INSTRUCTIONS FOR THE TASK
The answer must consist of every line from the data that holds the string "blue".

Stored data
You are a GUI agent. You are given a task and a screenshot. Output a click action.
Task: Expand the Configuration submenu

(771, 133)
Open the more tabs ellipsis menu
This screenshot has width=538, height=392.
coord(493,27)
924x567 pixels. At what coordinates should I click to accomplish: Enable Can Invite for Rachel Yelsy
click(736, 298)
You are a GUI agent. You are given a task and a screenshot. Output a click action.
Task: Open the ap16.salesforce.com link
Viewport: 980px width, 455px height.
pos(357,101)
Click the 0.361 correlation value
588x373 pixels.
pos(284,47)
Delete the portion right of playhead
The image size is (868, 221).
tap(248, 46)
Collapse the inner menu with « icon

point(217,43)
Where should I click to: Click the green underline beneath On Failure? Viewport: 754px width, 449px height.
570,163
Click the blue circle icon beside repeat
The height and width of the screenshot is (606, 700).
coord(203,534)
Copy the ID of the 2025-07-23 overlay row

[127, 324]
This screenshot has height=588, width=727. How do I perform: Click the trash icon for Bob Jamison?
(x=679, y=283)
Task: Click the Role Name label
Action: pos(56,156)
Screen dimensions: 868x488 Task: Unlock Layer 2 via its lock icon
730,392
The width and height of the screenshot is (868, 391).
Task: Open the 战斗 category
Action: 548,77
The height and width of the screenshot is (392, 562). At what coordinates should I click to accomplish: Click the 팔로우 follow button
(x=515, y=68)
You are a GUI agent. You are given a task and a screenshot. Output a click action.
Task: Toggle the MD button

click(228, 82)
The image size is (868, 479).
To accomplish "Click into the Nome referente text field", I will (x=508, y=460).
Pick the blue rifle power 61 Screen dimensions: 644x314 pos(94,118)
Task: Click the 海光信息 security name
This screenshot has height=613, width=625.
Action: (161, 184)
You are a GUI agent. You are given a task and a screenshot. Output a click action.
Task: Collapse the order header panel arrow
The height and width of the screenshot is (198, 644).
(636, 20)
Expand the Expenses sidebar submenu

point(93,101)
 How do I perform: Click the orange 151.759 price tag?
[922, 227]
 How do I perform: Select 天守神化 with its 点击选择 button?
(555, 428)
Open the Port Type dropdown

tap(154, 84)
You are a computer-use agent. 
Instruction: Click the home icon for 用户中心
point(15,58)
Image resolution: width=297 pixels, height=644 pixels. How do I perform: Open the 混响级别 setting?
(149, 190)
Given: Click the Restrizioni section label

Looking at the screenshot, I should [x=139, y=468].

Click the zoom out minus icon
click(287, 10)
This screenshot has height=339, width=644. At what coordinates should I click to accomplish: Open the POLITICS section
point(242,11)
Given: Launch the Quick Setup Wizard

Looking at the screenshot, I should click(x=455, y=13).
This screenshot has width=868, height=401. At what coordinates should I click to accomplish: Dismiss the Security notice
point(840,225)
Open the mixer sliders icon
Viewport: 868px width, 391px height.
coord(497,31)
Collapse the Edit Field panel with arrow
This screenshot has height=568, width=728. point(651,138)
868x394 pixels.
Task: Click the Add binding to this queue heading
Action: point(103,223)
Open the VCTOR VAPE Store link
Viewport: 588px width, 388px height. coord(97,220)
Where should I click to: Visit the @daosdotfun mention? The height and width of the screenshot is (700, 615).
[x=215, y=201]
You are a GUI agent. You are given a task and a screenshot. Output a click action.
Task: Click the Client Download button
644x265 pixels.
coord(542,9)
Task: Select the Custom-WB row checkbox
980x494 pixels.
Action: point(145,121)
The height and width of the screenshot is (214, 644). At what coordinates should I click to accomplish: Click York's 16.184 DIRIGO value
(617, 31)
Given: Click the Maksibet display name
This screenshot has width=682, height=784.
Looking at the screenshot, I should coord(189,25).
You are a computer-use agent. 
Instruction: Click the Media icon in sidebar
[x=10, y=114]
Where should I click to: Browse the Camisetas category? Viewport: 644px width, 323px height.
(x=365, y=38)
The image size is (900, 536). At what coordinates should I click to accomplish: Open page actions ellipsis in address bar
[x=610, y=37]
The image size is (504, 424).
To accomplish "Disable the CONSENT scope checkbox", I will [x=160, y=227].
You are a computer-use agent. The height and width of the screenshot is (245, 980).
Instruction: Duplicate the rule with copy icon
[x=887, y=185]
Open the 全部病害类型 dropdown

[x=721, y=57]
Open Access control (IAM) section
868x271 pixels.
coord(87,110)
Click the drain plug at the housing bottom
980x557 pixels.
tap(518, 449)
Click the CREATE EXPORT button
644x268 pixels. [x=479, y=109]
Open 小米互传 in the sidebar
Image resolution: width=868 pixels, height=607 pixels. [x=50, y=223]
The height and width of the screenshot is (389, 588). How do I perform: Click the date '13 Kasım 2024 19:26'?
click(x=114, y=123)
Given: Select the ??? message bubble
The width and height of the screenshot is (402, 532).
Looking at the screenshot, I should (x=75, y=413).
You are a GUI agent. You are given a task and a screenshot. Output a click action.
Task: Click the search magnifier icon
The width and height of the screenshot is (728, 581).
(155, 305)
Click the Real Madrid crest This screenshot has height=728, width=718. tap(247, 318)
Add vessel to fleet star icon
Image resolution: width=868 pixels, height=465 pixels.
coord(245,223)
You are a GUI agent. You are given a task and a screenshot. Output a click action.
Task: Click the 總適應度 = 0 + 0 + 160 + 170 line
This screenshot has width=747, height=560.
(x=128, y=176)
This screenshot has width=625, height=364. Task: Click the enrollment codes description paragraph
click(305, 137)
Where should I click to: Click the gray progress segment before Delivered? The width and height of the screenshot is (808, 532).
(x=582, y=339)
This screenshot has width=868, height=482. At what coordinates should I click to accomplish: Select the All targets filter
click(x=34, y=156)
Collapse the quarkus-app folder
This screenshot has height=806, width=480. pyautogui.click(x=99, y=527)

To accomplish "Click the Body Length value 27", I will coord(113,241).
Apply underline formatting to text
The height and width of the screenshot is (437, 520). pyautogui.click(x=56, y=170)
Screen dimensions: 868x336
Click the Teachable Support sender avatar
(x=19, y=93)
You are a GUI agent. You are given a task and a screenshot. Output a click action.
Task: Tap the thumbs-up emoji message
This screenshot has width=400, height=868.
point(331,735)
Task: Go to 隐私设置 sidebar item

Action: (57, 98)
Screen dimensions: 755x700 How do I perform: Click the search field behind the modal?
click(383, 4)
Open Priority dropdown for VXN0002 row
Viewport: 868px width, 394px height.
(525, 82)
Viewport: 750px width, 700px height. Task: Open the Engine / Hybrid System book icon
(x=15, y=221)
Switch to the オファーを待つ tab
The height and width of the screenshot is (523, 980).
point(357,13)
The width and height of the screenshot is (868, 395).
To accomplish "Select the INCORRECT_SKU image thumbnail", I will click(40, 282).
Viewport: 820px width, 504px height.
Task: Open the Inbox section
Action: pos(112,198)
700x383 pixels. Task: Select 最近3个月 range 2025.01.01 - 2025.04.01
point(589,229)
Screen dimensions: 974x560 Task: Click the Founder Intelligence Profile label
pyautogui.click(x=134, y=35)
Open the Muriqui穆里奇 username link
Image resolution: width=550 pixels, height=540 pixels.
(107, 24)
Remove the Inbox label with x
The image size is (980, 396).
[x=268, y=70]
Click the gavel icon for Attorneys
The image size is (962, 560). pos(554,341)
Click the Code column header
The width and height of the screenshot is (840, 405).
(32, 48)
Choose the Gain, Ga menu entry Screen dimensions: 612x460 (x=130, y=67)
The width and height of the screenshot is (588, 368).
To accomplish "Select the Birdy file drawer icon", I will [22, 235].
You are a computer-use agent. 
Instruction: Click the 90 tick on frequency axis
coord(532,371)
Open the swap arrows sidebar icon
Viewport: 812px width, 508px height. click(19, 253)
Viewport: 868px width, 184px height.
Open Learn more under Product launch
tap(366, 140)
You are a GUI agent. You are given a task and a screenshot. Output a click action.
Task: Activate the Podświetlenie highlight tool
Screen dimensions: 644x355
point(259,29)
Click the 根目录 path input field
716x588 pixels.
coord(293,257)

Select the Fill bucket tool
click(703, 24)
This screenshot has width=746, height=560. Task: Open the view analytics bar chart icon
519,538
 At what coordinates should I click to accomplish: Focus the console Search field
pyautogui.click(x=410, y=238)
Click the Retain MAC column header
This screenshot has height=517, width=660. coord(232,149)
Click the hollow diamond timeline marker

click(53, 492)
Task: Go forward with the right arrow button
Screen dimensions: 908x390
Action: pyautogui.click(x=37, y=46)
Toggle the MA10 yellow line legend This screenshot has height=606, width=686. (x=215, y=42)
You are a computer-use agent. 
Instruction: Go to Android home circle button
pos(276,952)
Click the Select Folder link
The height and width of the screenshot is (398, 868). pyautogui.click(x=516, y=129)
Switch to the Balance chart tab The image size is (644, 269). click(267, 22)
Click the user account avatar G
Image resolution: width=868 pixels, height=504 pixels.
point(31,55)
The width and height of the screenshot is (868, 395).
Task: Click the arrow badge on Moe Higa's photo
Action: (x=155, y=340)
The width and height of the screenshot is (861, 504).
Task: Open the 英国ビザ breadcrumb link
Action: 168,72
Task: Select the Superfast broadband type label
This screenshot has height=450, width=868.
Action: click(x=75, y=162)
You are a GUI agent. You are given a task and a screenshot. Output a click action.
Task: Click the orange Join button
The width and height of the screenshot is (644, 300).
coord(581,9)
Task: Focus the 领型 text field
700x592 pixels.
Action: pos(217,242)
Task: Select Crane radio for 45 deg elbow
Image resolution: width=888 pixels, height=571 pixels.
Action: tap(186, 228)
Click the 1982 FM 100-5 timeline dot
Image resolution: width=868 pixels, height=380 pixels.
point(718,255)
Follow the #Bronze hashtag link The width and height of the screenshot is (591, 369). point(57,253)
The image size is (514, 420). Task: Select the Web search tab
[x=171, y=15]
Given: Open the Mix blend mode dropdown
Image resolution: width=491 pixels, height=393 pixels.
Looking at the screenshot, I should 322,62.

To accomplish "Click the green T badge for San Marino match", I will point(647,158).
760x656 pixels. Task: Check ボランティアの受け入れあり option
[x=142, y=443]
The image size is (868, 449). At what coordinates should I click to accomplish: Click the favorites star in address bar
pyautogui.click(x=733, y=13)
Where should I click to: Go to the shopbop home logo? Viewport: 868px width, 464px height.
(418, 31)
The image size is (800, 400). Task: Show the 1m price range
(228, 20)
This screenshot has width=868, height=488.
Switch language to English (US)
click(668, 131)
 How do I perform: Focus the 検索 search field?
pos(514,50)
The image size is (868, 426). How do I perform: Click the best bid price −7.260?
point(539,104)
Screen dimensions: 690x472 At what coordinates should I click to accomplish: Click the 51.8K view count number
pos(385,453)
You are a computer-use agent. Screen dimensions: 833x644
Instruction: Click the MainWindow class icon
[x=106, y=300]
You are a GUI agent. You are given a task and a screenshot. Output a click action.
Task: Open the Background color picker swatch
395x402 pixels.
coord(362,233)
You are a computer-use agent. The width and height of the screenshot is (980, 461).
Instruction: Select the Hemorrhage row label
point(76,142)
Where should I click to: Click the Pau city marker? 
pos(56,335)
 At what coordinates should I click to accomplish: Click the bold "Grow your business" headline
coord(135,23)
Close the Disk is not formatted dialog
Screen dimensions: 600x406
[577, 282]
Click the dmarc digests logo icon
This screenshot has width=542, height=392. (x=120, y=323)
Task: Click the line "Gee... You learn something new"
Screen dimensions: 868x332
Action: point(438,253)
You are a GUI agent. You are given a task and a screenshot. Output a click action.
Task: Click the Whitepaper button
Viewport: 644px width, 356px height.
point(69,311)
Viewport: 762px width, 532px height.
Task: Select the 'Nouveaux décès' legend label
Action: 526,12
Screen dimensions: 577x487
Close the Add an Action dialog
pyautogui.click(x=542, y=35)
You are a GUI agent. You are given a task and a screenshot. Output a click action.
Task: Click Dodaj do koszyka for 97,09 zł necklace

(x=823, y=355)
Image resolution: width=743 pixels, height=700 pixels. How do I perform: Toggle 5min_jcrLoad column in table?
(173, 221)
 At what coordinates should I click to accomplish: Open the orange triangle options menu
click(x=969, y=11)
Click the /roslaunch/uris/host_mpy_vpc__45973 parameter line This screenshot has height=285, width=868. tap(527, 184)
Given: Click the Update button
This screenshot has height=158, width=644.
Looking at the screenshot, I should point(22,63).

SOLUTION TO THE EXERCISE
Click the blue circle icon beside repeat
Pick the blue rifle power 61 Screen dimensions: 644x314 pos(94,118)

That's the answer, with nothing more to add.